Although I appreciate many of the comments made by Dr. David S. Guzick and Dr. Andrew W. Menzin in their critique of our study in the November installment of Examining the Evidence, I would like to clarify a few points.
Dr. Menzin noted that the risk of ovarian cancer decreases after hysterectomy because abnormal-appearing ovaries are removed at the time of hysterectomy. However, as our paper points out, the risk remains diminished for 20 years, longer than any screening effect would last. Current explanations of the reduced risk of ovarian cancer after hysterectomy include the interruption of carcinogen transport through the genital tract or formation of MUC1 antibodies after destruction of genital tissue during surgery.1
Dr. Guzick questioned our use of Nurses’ Health Study data for coronary heart disease (CHD) mortality, but Colditz et al2 noted that the results and relative risks were similar for nonfatal and fatal myocardial infarction. Therefore, we used the same relative risks for all CHD events. Regarding the reference to statistical significance, we presented the 95% confidence intervals with standard errors derived from the Monte Carlo Simulation method, which is designed to test the reliability of findings and is analogous to statistical significance.
We agree with Dr. Guzick’s concern about selection bias in the Nurses’ Health Study. However, for the risk of ovarian cancer to outweigh the risks of CHD and hip fracture following oophorectomy, CHD deaths would need to be less than 5% of our estimates, or hip fracture mortality less than 70% of our estimates. None of our sensitivity analyses changed our findings.
Although contemporary medical practice includes treatment of CHD with statins, antihypertensives, and stents, many women either die before treatment or do not avail themselves of it. Studies show only 20% compliance with statins or bisphosphonates 1 year after they are initially prescribed.3 Therefore, the assumption that medical treatment can ameliorate these conditions is questionable; any protection afforded by a woman’s own ovaries would be beneficial.
Dr. Menzin mentions the morbidity of potential post-hysterectomy adnexal mass surgery, which is reported to be only 2.8%, while the mortality from such surgery is 0.07%, so we chose not to include these small numbers in our model. Nor did we include morbidity from crippling hip fracture, nonfatal myocardial infarction, or the quality-of-life concerns associated with estrogen deficiency in an era when most women avoid estrogen therapy.
We do agree wholeheartedly with the final point; we hope our paper will foster conversations between women and their physicians about the risks and benefits of oophorectomy or ovarian conservation. Conversation currently focuses on ovarian cancer, an extremely rare disease, to the exclusion of all other long-term risks of estrogen deficiency. We hope our paper helps to change this way of thinking.
William Parker, MD
Clinical Professor, Department of ObGyn UCLA School of Medicine,
- Cramer D, Titus-Ernstoff L, McLoanis J, et al. Conditions associated with antibodies against the tumor-associated antigen MUC1 and their relationship to risk for ovarian cancer. Cancer Epidemiol Biomarkers Prev. 2005;14:1125-1131.
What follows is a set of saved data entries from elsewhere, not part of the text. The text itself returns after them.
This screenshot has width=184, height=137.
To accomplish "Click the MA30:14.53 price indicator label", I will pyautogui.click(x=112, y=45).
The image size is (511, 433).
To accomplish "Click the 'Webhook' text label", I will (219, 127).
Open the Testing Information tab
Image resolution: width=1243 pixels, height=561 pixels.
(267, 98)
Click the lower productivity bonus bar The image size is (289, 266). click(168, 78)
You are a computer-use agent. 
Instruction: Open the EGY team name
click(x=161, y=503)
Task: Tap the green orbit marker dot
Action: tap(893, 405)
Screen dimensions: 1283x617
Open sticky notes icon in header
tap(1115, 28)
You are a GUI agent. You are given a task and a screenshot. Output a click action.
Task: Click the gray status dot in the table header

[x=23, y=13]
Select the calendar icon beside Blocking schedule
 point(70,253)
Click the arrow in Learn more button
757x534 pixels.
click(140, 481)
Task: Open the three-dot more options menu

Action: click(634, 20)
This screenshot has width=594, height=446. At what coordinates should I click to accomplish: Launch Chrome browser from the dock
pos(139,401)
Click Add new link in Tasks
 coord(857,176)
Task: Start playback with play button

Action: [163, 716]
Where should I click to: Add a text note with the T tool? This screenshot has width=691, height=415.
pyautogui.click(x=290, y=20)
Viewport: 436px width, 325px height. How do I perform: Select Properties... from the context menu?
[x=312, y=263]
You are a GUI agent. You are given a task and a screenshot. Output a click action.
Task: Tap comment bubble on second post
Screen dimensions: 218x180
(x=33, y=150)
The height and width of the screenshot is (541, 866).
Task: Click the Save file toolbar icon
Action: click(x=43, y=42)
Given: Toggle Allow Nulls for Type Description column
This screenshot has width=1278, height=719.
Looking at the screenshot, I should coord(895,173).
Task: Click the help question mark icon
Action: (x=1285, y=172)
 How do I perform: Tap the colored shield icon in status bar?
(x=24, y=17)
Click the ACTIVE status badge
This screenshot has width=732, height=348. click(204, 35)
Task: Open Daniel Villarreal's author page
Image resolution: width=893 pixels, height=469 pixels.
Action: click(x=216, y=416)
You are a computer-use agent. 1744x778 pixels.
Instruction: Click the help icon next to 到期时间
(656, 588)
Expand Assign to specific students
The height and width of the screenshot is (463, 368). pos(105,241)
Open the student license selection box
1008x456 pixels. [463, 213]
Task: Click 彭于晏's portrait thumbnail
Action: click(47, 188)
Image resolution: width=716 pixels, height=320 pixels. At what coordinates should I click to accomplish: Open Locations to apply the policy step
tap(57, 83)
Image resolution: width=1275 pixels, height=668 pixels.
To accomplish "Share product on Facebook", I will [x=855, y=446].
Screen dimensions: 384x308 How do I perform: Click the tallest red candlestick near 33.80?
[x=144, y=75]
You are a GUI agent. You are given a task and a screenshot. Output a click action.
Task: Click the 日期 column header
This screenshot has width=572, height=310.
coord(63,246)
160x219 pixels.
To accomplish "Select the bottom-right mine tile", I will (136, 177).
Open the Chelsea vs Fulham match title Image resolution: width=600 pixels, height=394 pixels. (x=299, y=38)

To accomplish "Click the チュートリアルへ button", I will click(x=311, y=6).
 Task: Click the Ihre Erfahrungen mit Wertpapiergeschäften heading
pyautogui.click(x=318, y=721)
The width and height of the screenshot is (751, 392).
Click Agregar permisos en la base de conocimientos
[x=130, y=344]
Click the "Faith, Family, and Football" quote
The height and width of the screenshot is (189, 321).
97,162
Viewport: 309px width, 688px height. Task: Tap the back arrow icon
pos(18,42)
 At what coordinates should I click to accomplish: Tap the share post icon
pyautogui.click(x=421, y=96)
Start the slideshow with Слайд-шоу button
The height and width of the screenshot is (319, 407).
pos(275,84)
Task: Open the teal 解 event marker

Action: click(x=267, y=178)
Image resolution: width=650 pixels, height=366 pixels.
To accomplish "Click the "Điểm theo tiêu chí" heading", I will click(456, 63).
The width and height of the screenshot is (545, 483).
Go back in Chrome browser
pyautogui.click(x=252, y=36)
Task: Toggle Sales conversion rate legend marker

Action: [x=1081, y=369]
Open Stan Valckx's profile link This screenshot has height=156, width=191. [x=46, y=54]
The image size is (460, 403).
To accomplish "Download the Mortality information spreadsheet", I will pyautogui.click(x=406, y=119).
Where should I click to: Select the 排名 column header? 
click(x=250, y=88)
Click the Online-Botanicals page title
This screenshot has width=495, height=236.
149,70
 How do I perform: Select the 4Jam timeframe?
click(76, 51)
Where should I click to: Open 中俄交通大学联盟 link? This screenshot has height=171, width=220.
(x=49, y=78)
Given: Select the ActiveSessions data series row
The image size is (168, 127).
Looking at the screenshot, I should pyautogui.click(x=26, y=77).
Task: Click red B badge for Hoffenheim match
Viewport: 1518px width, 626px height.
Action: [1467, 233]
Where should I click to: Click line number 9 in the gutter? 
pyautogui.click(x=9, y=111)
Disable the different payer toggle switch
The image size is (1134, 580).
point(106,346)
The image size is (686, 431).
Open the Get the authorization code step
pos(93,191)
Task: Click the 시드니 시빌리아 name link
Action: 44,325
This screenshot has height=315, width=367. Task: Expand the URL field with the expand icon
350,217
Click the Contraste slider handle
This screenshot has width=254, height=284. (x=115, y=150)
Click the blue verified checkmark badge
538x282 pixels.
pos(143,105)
- Colditz G, Willett W, Stampfer M, Rosner B, Speizer F, Hennekens C. Menopause and the risk of coronary heart disease in women. N Engl J Med. 1987;316:1105-1110.
- Huser M, Evans T, Berger V. Medication adherence trends with statins. Adv Ther. 2005;22:163-171.
Dr. Guzick responds:
Readers will appreciate, as I do, the care with which Dr. Parker and his colleagues conducted their simulations. Also appreciated are his well reasoned responses to my methodologic concerns. To the extent that estimates of the impact of ovarian conservation on the prolongation of life expectancy are based on cohort studies, however, my opinion remains that counseling of patients with respect to estimates of this impact must be tempered by the difficulty in making the leap from observational data to causal inference. Furthermore, even if we accept the findings of Parker et al at face value, recommendations for overall populations of women do not necessarily apply to an individual patient with a particular risk profile.
When counseling an individual patient about the disposition of her ovaries at the time of hysterectomy, we would do well to take the simulations of Parker et al into account, as well as the patient’s risk profile and likelihood of compliance with early medical management, if indicated. For each woman, there is a set of probabilities associated with the various outcomes; her decision about ovarian conservation will take these probabilities into consideration, along with the psychological cost she attaches to the different outcomes.